→ **Work required**
Whatever pictures appear, omit them, and repeat the data below exactly.
──────── Supplied entries ────────
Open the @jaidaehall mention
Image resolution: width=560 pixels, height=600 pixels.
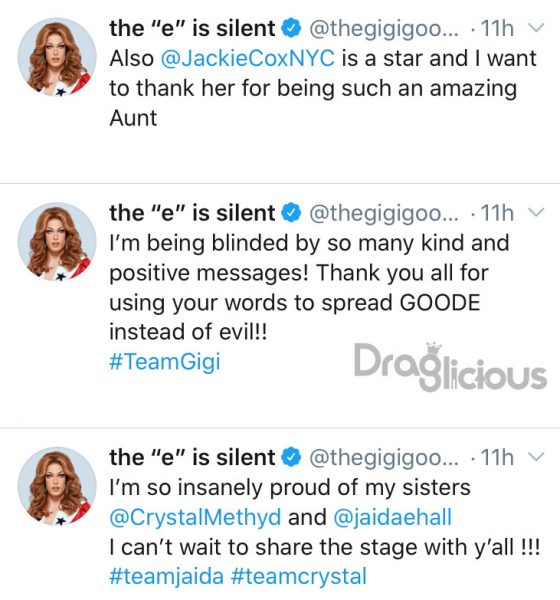(x=393, y=517)
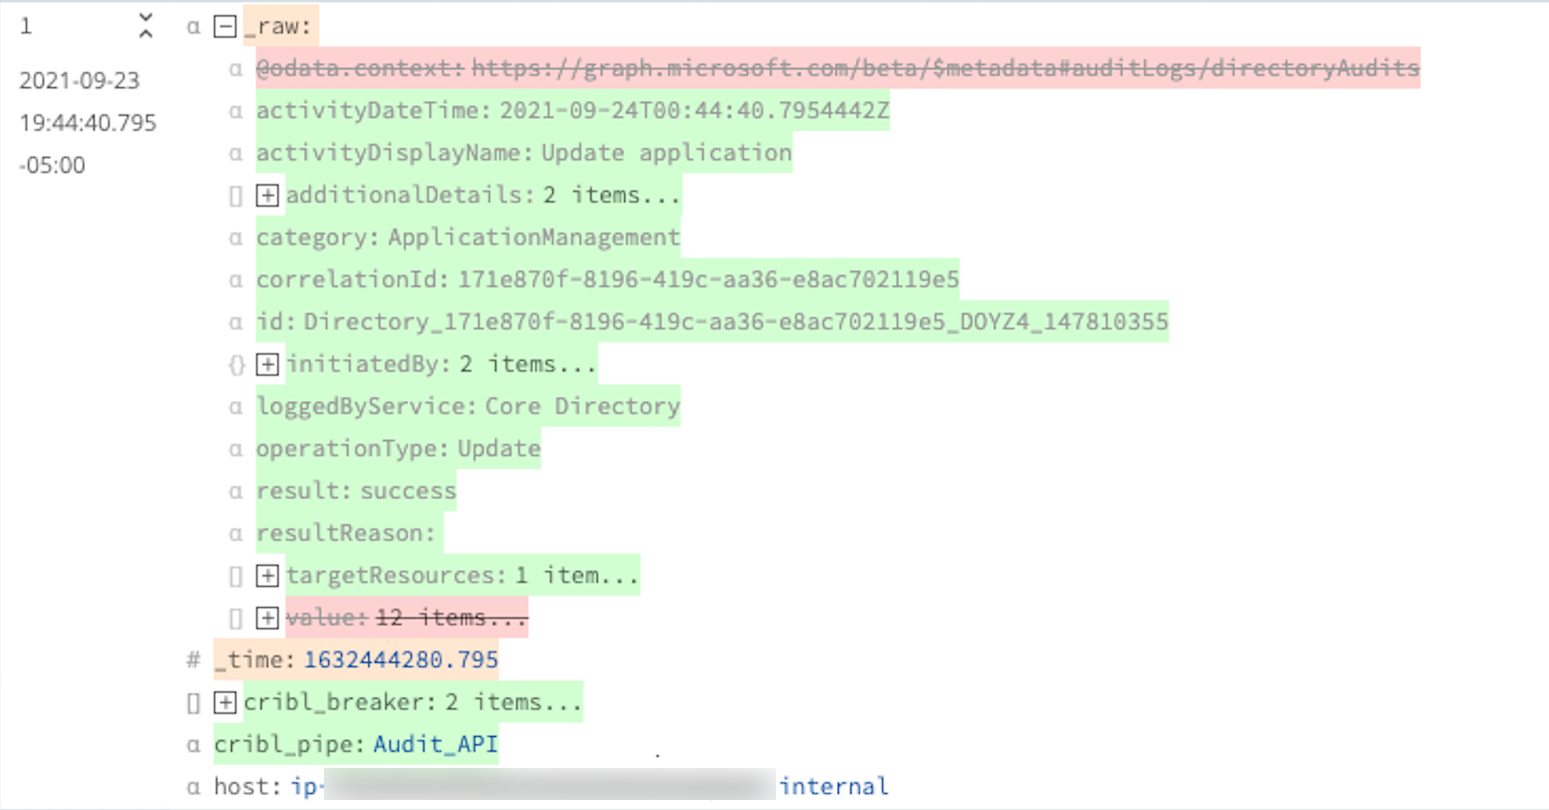
Task: Expand the additionalDetails field showing 2 items
Action: click(267, 195)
────────
→ **Exercise response**
Open the @jaidaehall mention
Image resolution: width=560 pixels, height=600 pixels.
(x=393, y=517)
Task: Expand the additionalDetails field showing 2 items
Action: click(267, 195)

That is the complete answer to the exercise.